问题
I'm trying to fill the variables parent_element_h1
and parent_element_h2
. Can anyone help me use Nokogiri to get the information I need into those variables?
require 'rubygems'
require 'nokogiri'
value = Nokogiri::HTML.parse(<<-HTML_END)
"<html>
<body>
<p id='para-1'>A</p>
<div class='block' id='X1'>
<h1>Foo</h1>
<p id='para-2'>B</p>
</div>
<p id='para-3'>C</p>
<h2>Bar</h2>
<p id='para-4'>D</p>
<p id='para-5'>E</p>
<div class='block' id='X2'>
<p id='para-6'>F</p>
</div>
</body>
</html>"
HTML_END
parent = value.css('body').first
# start_here is given: A Nokogiri::XML::Element of the <div> with the id 'X2
start_here = parent.at('div.block#X2')
# this should be a Nokogiri::XML::Element of the nearest, previous h1.
# in this example it's the one with the value 'Foo'
parent_element_h1 =
# this should be a Nokogiri::XML::Element of the nearest, previous h2.
# in this example it's the one with the value 'Bar'
parent_element_h2 =
Please note: The start_here
element could be anywhere inside the document.

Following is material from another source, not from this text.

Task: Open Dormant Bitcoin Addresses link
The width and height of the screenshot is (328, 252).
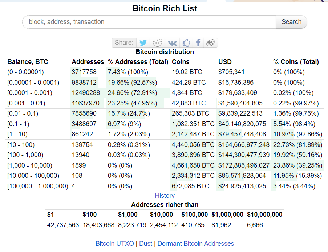Action: tap(195, 244)
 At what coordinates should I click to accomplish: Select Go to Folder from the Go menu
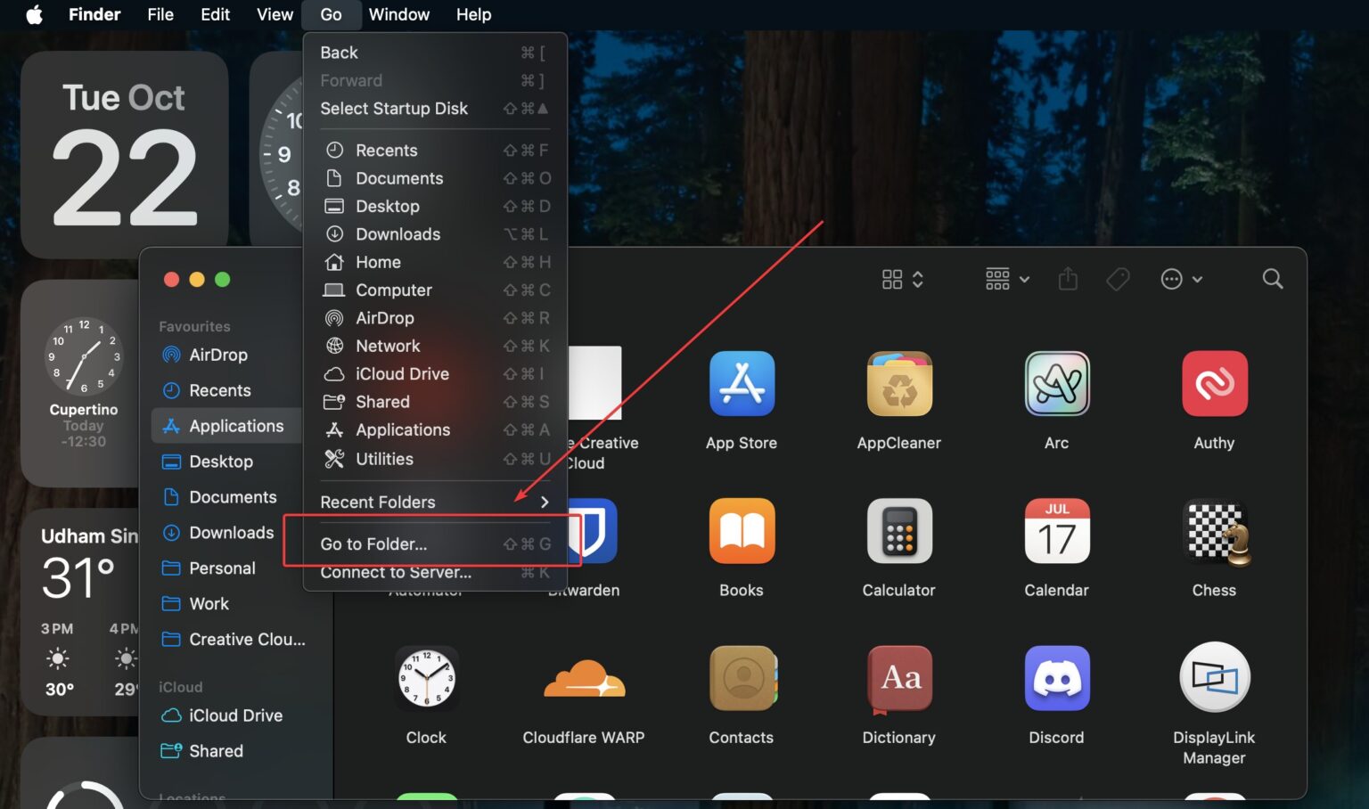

The HTML data is just an example. That said, the headers <h1>
and <h2>
could be a sibling of start_here
or a child of a sibling of start_here
.
The following recursive method is a good starting point, but it doesn't work on <h1>
because it's a child of a sibling of start_here
:
def search_element(_block,_style)
unless _block.nil?
if _block.name == _style
return _block
else
search_element(_block.previous,_style)
end
else
return false
end
end
parent_element_h1 = search_element(start_here,'h1')
parent_element_h2 = search_element(start_here,'h2')

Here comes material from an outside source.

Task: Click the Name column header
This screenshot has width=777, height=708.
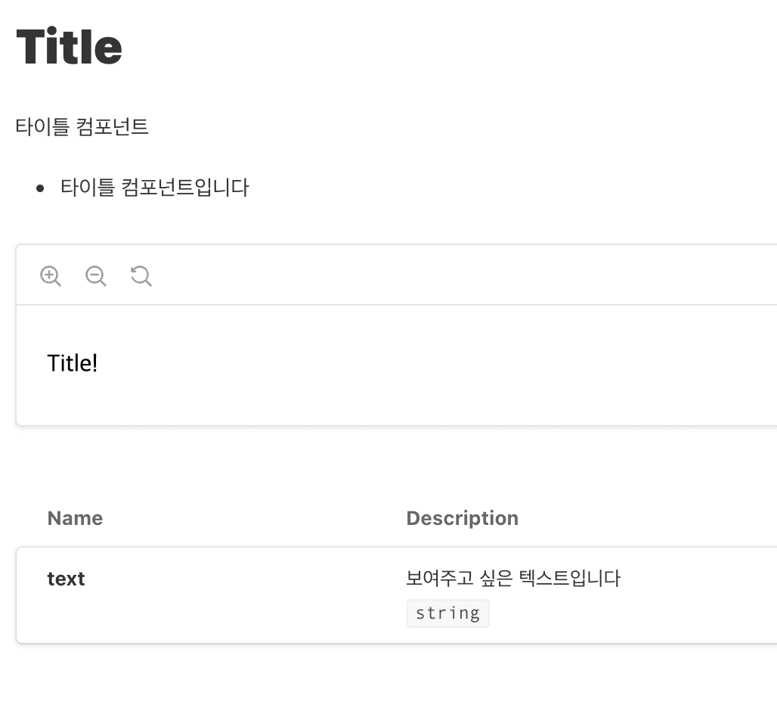Action: (75, 518)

After accepting an answer, I came up with my own solution. It works like a charm and I think it's pretty cool.
回答1:
I came across this a few years too late I suppose, but felt compelled to post because all the other solutions are way too complicated.
It's a single statement with XPath:
start = doc.at('div.block#X2')
start.at_xpath('(preceding-sibling::h1 | preceding-sibling::*//h1)[last()]')
#=> <h2>Foo</h2>
start.at_xpath('(preceding-sibling::h2 | preceding-sibling::*//h2)[last()]')
#=> <h2>Bar</h2>
This accommodates either direct previous siblings or children of previous siblings. Regardless of which one matches, the last()
predicate ensures that you get the closest previous match.
回答2:
The approach I would take (if I am understanding your problem) is to use XPath or CSS to search for your "start_here" element and the parent element that you want to search under. Then, recursively walk the tree starting at parent, stopping when you hit the "start_here" element, and holding onto the last element that matches your style along the way.
Something like:
parent = value.search("//body").first
div = value.search("//div[@id = 'X2']").first
find = FindPriorTo.new(div)
assert_equal('Foo', find.find_from(parent, 'h1').text)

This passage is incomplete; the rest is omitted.